PRISON FOR CHRISTMAS
In the Middle East, five men remain locked up, distressing their families in Canada,
For many Canadians, it’s the season to be jolly, with thousands packing to go home for the holidays.
But for five imprisoned men with strong ties to Canada, and their despairing families, there’s little joy and even smaller expectation of a family reunion anytime soon. Saeed Malekpour and Mostafa Azizi Iranian-born Canadian residents Saeed Malekpour, under a life sentence on widely decried charges of masterminding an Internet pornography ring, and writer and filmmaker Mostafa Azizi, serving eight years for “collusion against Iran,” are in Tehran’s grim Evin Prison.
Their relatives in Canada are pleading with the Trudeau government to stand up for them and press Iran to free them so that they can return home. They join the lineup of families of political prisoners who are petitioning Ottawa in the hope that the new year will bring freedom for their loved ones.
“What has happened to Saeed and Mostafa is unfair and they should be released immediately and unconditionally,” says a letter to Prime Minister Justin Trudeau by Maryam Malekpour and Parastoo Azizi, the sister and daughter, respectively, of the two men.
“Every minute they remain behind bars is torture for us; we feel helpless and imprisoned ourselves,” they wrote.
Human rights advocates say that both men are collateral damage in the hard-line Iranian Revolutionary Guards’ war on the Internet and its growing popularity in Iran.

What you will do: Reproduce the entire article above about the five imprisoned men word for word.

Data excerpts:
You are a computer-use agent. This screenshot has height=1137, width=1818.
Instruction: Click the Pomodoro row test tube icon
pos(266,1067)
==
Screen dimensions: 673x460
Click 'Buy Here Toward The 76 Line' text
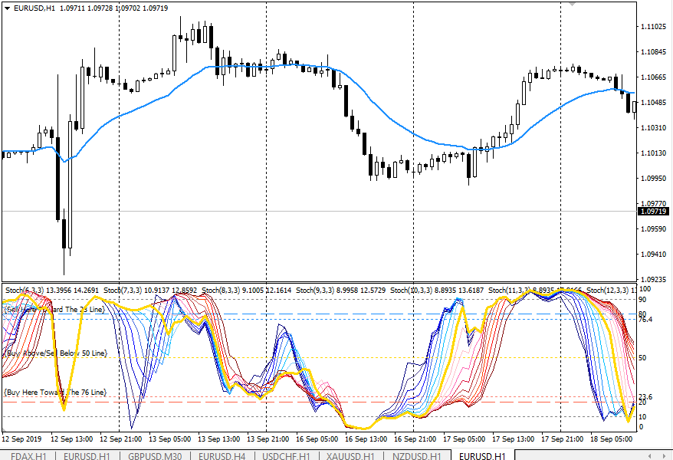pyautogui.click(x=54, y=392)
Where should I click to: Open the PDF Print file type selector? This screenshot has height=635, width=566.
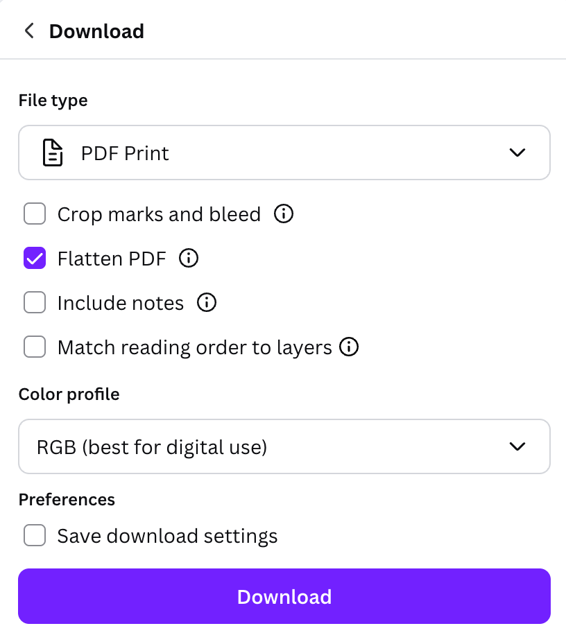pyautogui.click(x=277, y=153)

Result below:
PRISON FOR CHRISTMAS
In the Middle East, five men remain locked up, distressing their families in Canada,
For many Canadians, it’s the season to be jolly, with thousands packing to go home for the holidays.
But for five imprisoned men with strong ties to Canada, and their despairing families, there’s little joy and even smaller expectation of a family reunion anytime soon. Saeed Malekpour and Mostafa Azizi Iranian-born Canadian residents Saeed Malekpour, under a life sentence on widely decried charges of masterminding an Internet pornography ring, and writer and filmmaker Mostafa Azizi, serving eight years for “collusion against Iran,” are in Tehran’s grim Evin Prison.
Their relatives in Canada are pleading with the Trudeau government to stand up for them and press Iran to free them so that they can return home. They join the lineup of families of political prisoners who are petitioning Ottawa in the hope that the new year will bring freedom for their loved ones.
“What has happened to Saeed and Mostafa is unfair and they should be released immediately and unconditionally,” says a letter to Prime Minister Justin Trudeau by Maryam Malekpour and Parastoo Azizi, the sister and daughter, respectively, of the two men.
“Every minute they remain behind bars is torture for us; we feel helpless and imprisoned ourselves,” they wrote.
Human rights advocates say that both men are collateral damage in the hard-line Iranian Revolutionary Guards’ war on the Internet and its growing popularity in Iran.